Meiselas takes the issue of being brought into others’ lives very seriously. She talked with considerable feeling about being in Nicaragua in July of last year, at a time when the United States had just appropriated $100 million for aid to the Contras. On her sense of frustration in the face of this kind of circumstance she said, “I felt unable to photograph, and this paralyzation was very real — framing something to make a photograph was almost like a death watch. In 1978,” she continued, “putting the images together into a book made the experiences and the events coherent. In 1986 making a frame was almost as if I was documenting a people’s fate. I didn’t want to be there to be witness to that; it was also an acknowledgment of my own failure, and the failure of photography to make a difference.”

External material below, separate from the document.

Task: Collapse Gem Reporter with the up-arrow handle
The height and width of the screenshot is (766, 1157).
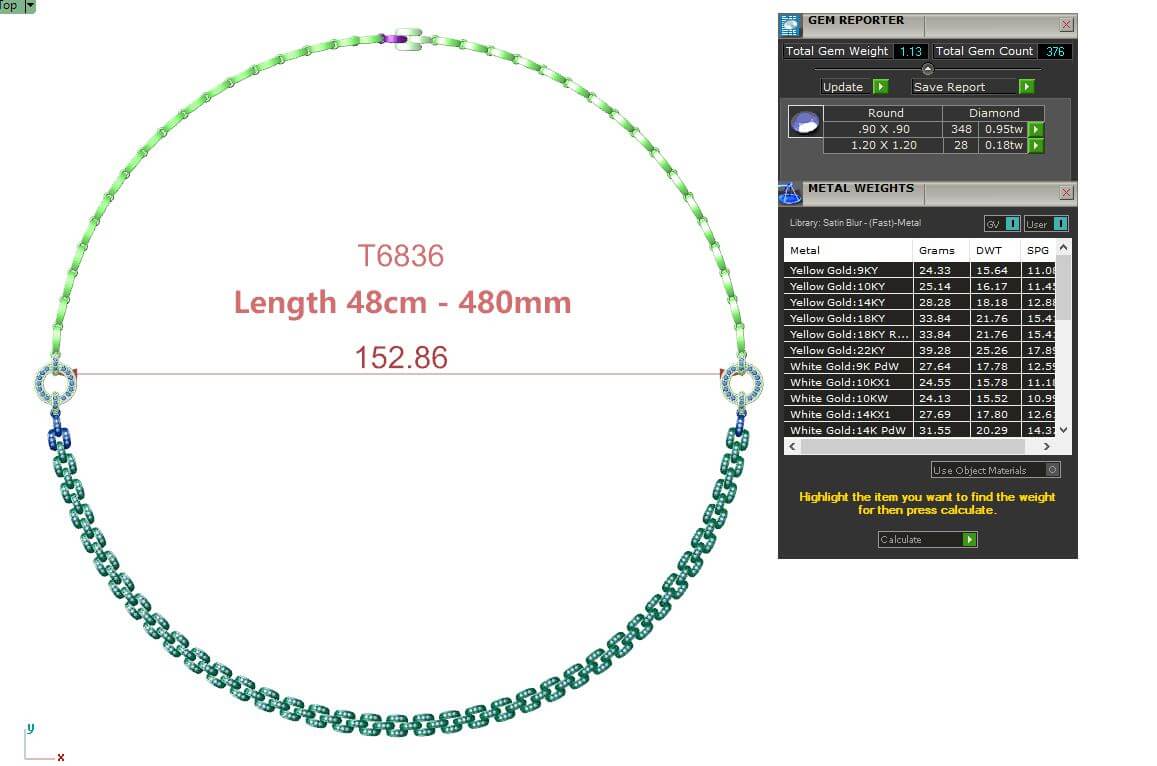Action: [x=927, y=69]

Passionate about photography and committed to the idea that photographs must be used by the media in order to communicate effectively, Meiselas is nonetheless remarkably sanguine about this usage. She gives credit where it is due and points out that some magazines (Panorama, The New York Times Magazine, Paris Match, Harper’s) have done extraordinary service to her photographs. Pulling out a cover of The New Republic (“The Truth About The Death Squads,” December 26, 1983), and referring again to the risks photographers had to take in El Salvador, she said, simply: “I can’t do better than that ― I was scared shitless making that image, and this made the whole thing worthwhile.”
Finally, Meiselas acknowledges that the process of communication is incompletely understood and that the sense of urgency to communicate is what really matters. While she feels the most meaningful experience for a photographer would involve the entire process, from the making of an image through to the making of a book or picture story — in which “you have to try in so many different ways to reach so many different kinds of people” — she admits that the ways photographs are used are sometimes good, frequently imperfect, and occasionally distorted. Meiselas indicates a willingness to accept this fact as part of the communication process. And, she says, photographs themselves are not absolutes with fixed meanings; they are responses to events, situations or circumstances, and vary accordingly: “My images are characteristic of this period in my life, and that place in its time; and my ideas about them come from the living of these experiences.”